L’Areatore
Posted on | maggio 7, 2009 | Commenti disabilitati
- parte 1 -
Gli Areatori in acquario sono degni di una attenzione particolare, grazie a loro, i primi acquari, sono stati possibilitati a funzionare nella trasformazione dei composti azotati che si creavano al loro interno. I primi areatori servivano a far funzionare vere e proprie pompe ad aria, semplici tubi con base leggermente piu’ larga ed estremità d’uscita curva per permettere la collocazione d’uso all’interno di un filtro, si vedono ancora questi semplici accessori e se ne trovano montati nelle serre di alcuni negozi d’acquari al dettaglio e all’ingrosso. Il vantaggio di una “batteria” di acquari alimentati con pompe ad aria si evidenzia nel consumo nettamente inferiore delle pompe centrifughe, inoltre permette di non avere un impianto elettrico nella struttura. Gli areatori come per le pompe, hanno una potenza specifica di lavoro che viene identificata in lt\ora, la scelta dell’areazione in acquario attraverso un areatore viene scelta negli acquari privi di piante e CO2, è molto importante allestire un acquario senza piante anche con un areatore, oltre alla pompa del filtro, per garantire un approvvigionamento sicuro di ossigeno. Consiglio sempre di avere a portata di mano un areatore di emergenza magari collegato ad un piccolo gruppo di continuità con un uscita nel filtro ed una nella vasca in modo che in caso di black-out il filtro e l’acquario rimangono ben ossigenati.

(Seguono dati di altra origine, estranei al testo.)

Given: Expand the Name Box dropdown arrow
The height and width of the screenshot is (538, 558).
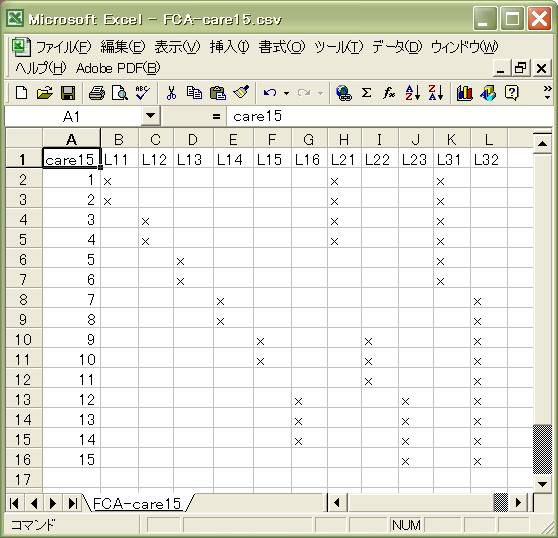Looking at the screenshot, I should click(151, 116).
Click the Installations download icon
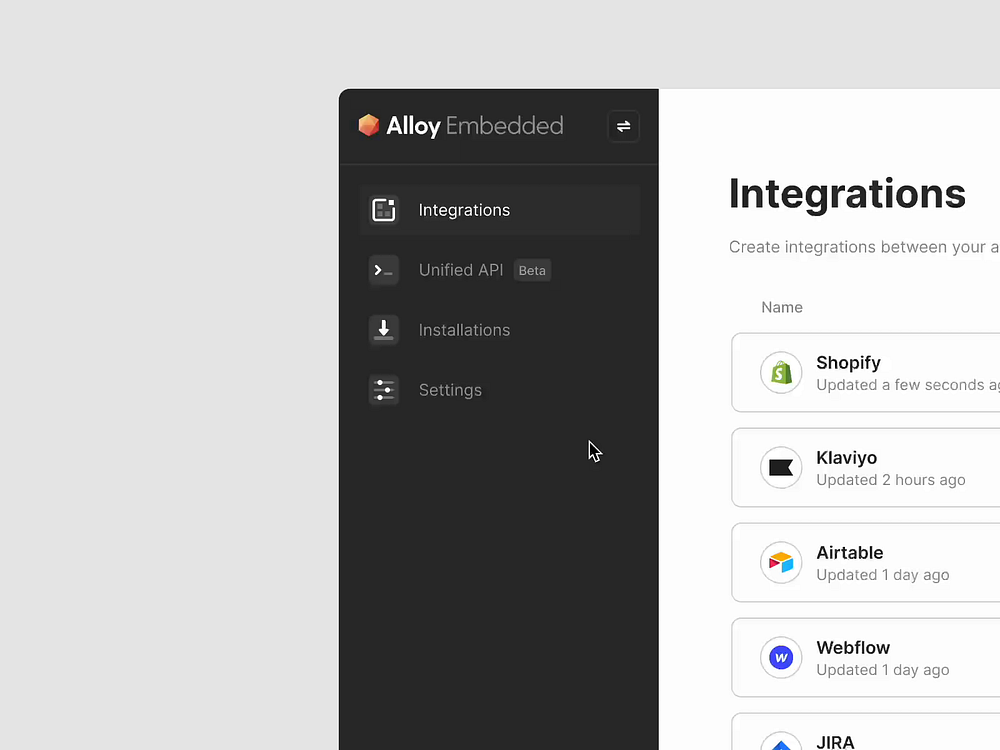The width and height of the screenshot is (1000, 750). [x=384, y=330]
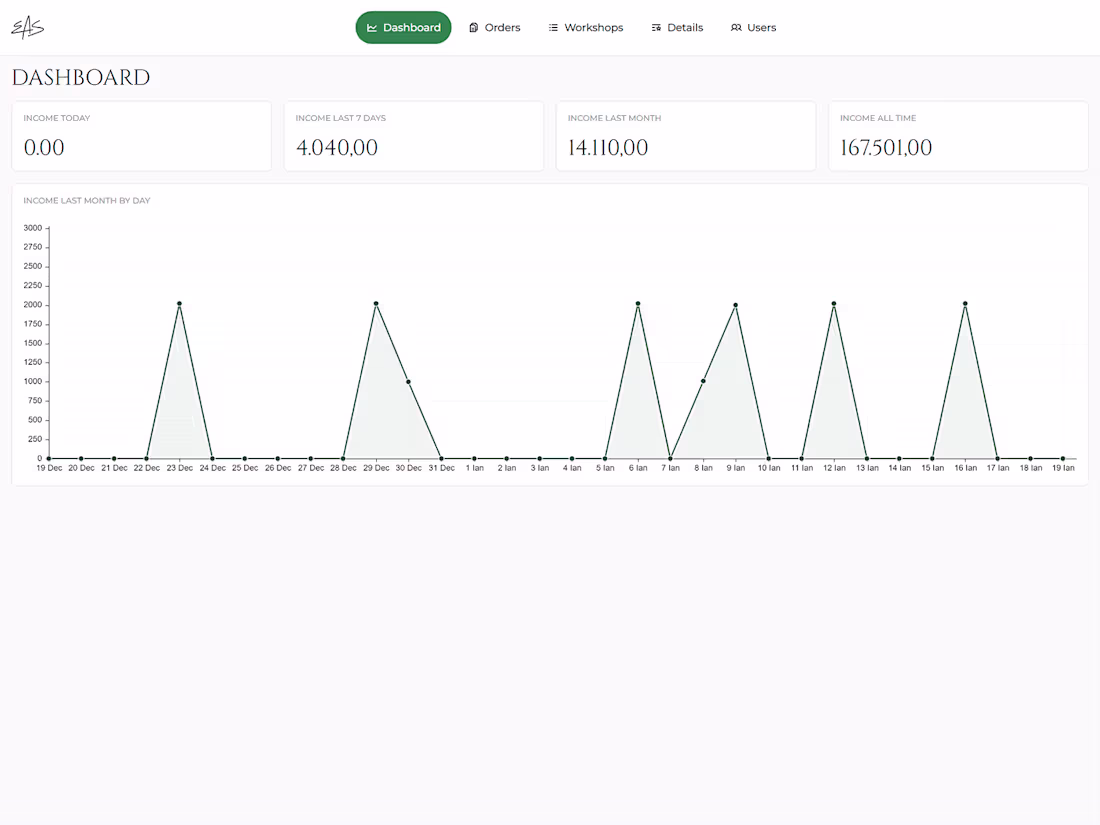This screenshot has height=825, width=1100.
Task: Click the filter-lines icon next to Details
Action: (x=657, y=27)
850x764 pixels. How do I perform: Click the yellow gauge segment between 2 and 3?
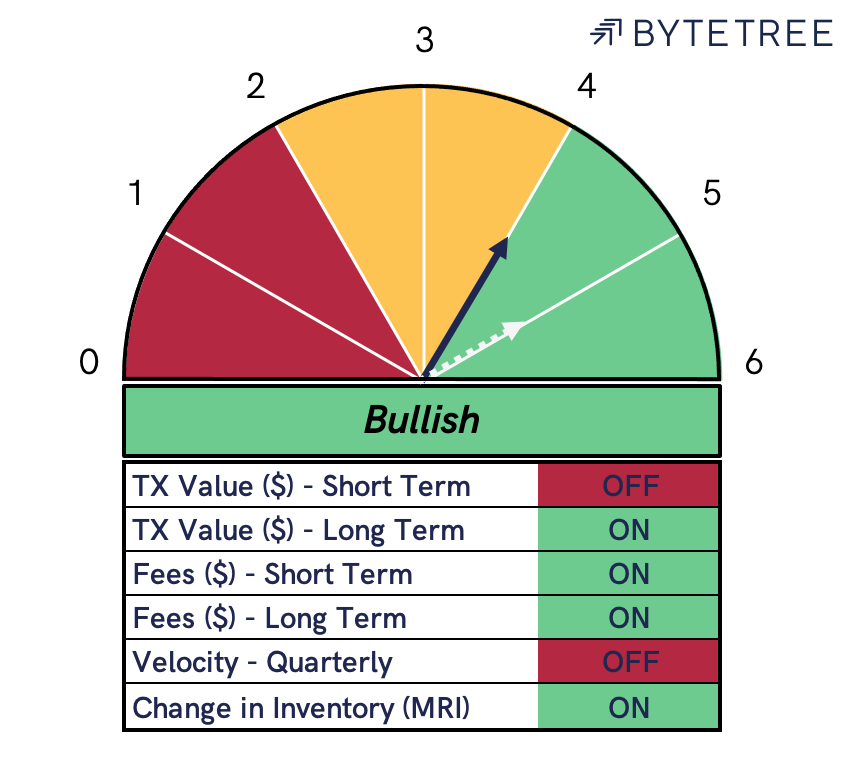(363, 179)
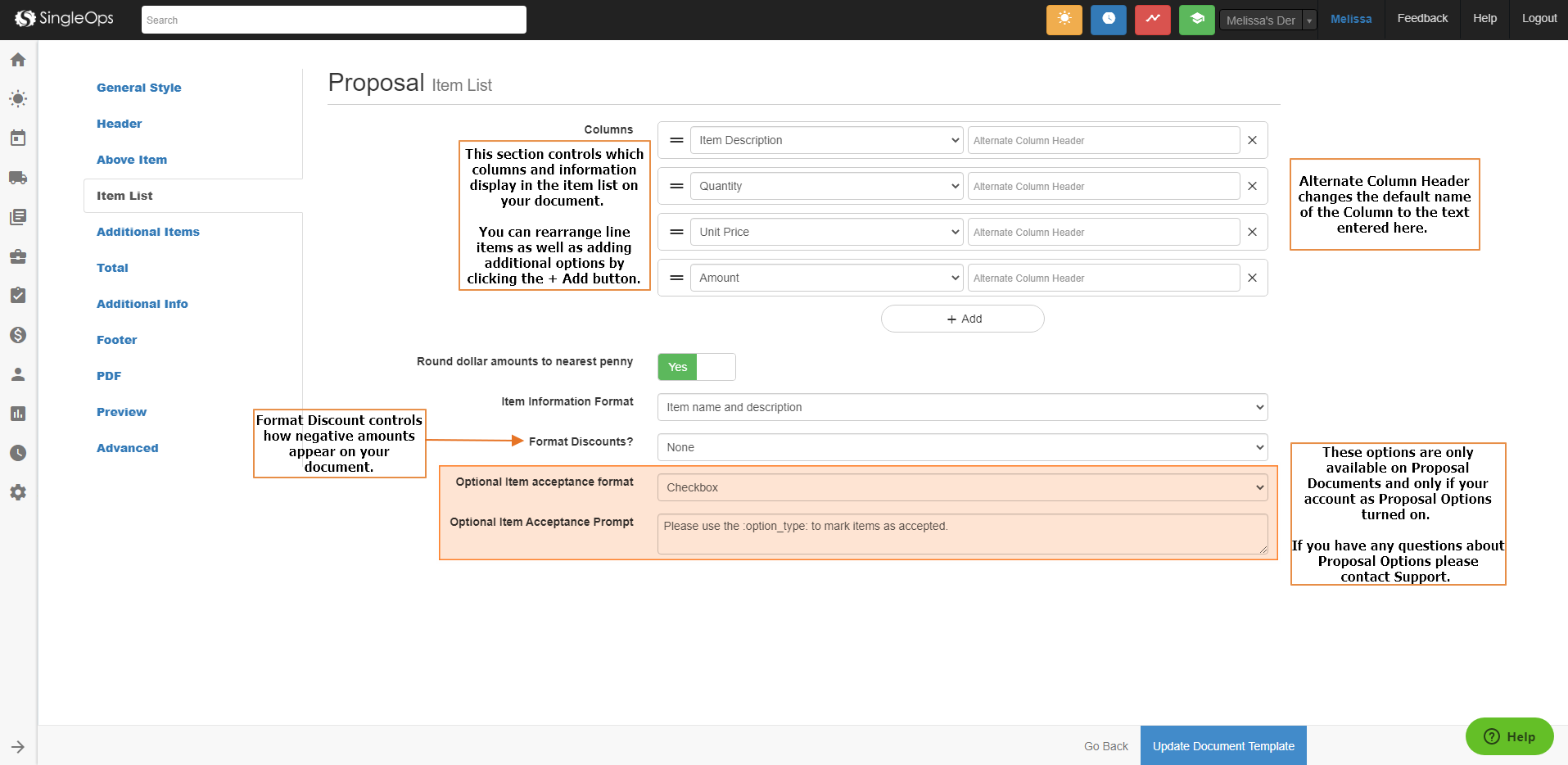Open the calendar icon in sidebar
The height and width of the screenshot is (765, 1568).
tap(18, 138)
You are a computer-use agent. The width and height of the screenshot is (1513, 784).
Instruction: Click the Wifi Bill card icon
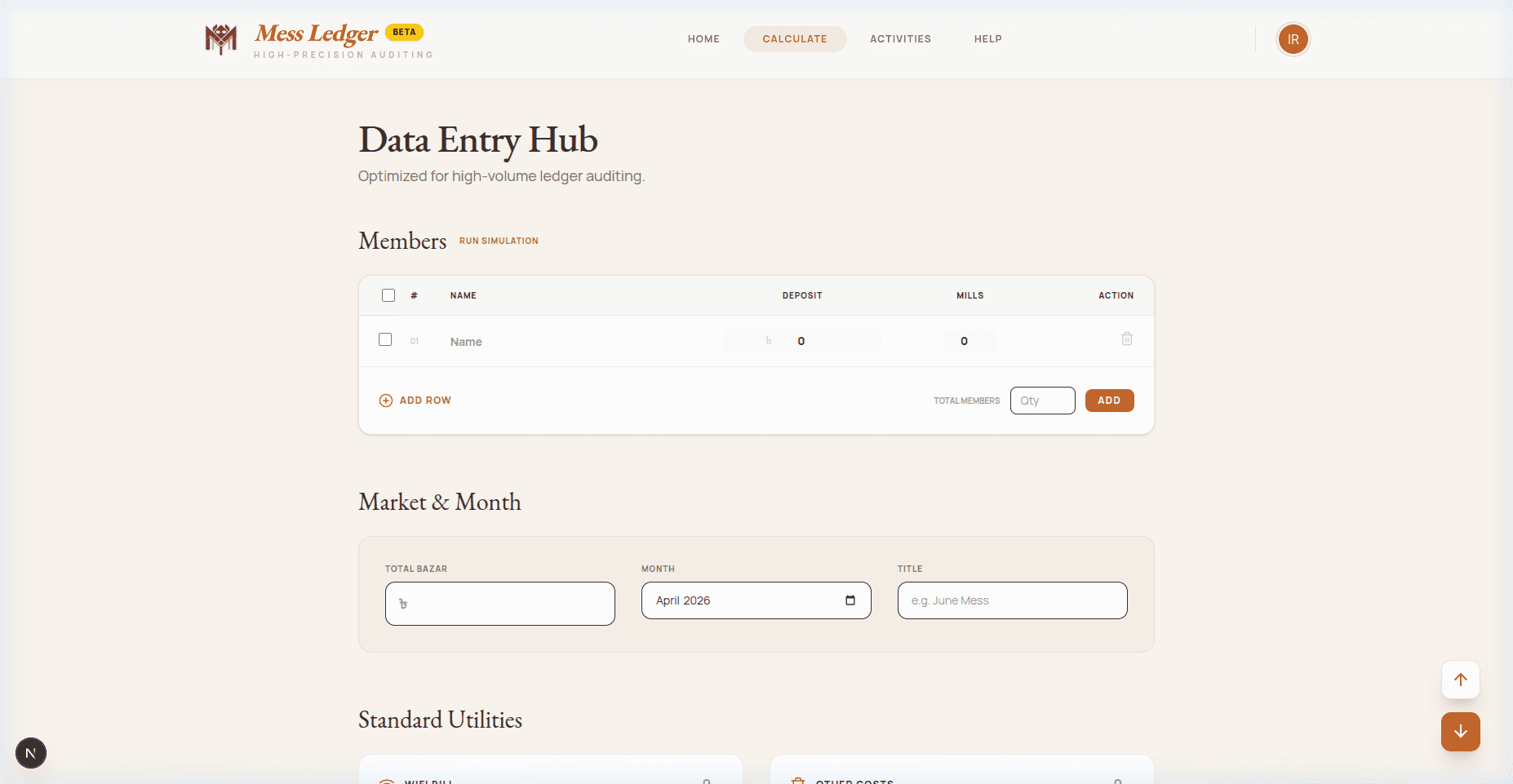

Nell’acquario marino di invertebrati un simile accorgimento anti black-out è d’obbligo anche se oggi con molto piacere noto che sempre piu’ acquariofili si muniscono di ciò, anzi alcuni mettono a disposizione del proprio acquario un gruppo di continuità di elevata potenza che garantisce il proseguo di funzionamento di tutti gli accessori. L’Areatore per funzionare al meglio e a lungo ha bisogno anch’esso di manutenzione periodica che si limiterà nel cambiare il filtrino in aspirazione dell’aria ogni max 30gg e sostituire la pietra porosa almeno ogni 2 mesi salvo eccezioni di sorta, pena il cedimento della membrana interna del “compressorino” che comunque può essere sostituita. Un areatore in piu’ ci deve comunque essere, uno per i casi di emergenza e due per preparare il cambio d’acqua in acquario. Il giusto posizionamento della pietra porosa curiosamente non è sul fondo dell’acquario o dentro un gadget acquariofilo tipo baule del tesoro, subacqueo, anfora ecc. ma in posizione verticale appesa ad un tubo rigido di egual misura dell’altezza dell’acquario nell’angolo opposto all’uscita della pompa.